Een beginnende modelleur zou kunnen zeggen: “het systeem levert informatie over de bekendheid van een persoon bij de politie”. Iemand die getraind is om business doelen te herkennen in een probleembeschrijving zal echter zeggen: “het doel van het systeem is om de politiebeambte te ondersteunen bij het bepalen van zijn houding in een confrontatie met een persoon”.
Enkele links
- Voorbeeld referentie implementatie in Java van een framework voor adapters: SAF.jar.
- Dit is natuurlijk de belangrijkste reden waarom benchmarks slechts een éénzijdig beeld kunnen geven. Ook de geruchtmakende Pet Shop vergelijking tussen .NET en J2EE waarbij .NET fenomenaal leek te scoren gaat hier mank: het is met veel kunst en vliegwerk mogelijk laagdrempelige en eenvoudig te bedienen tools te maken voor applicatie-ontwikkeling. De lakmoesproef is echter iets wat niet direct te meten valt: is de oplossing schaalbaar? Juist in de schaalbaarheid gaan bijna alle oplossingen onderuit.
- Class beschrijvingen van domein component classes zijn in de Smalltalk syntax. Hier betekent Model>>changed:with: dat in de class Model een methode is gedefinieerd genaamd changed:with:De dubbele punten geven aan dat er runtime achter die dubbele punten argumenten worden ingevoegd, achter elke dubbele punt één object. Voorbeeld code in Smalltalk:janssen verhuisNaar: Amsterdam op: Date todayDe boodschap is hier verhuisNaar:op: die gestuurd wordt naar de ontvanger janssen, met als argumenten Amsterdam en Date today (vandaag dus).

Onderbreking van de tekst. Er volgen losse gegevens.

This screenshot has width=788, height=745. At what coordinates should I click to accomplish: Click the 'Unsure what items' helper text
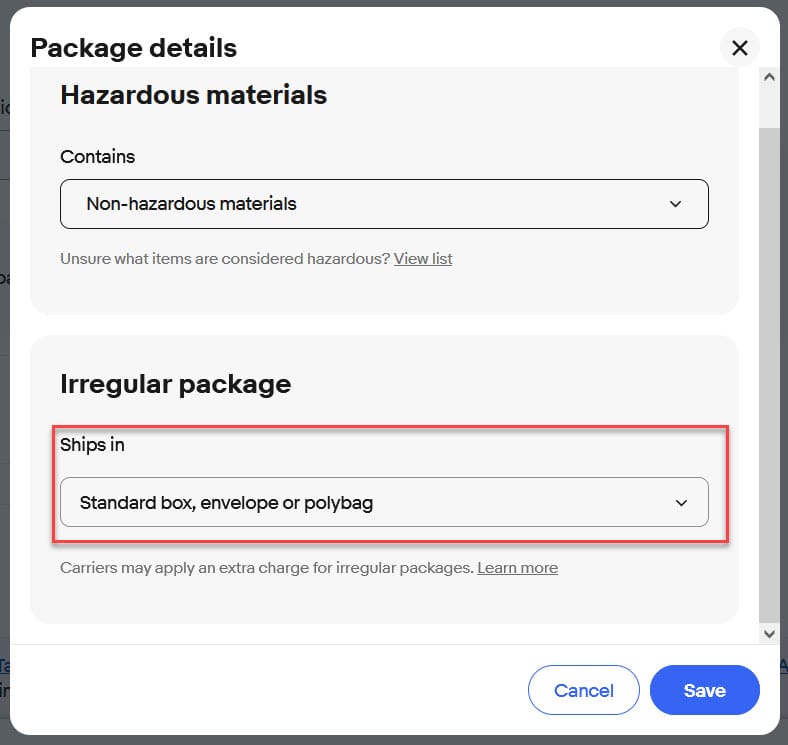coord(225,259)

- Smalltalk namespaces zijn equivalent aan Java packages (en UML packages). De Java Observer class is equivalent aan de Smalltalk Model class.
- Martin Fowler probeert hier een lans te breken voor wat hij POJO’s noemt (Plain Old Java Objects) in zijn nieuwste boek Patterns of Enterprise Application Architecture. Dit is precies wat ik ook (met wisselend succes overigens …) propageer voor de domain component.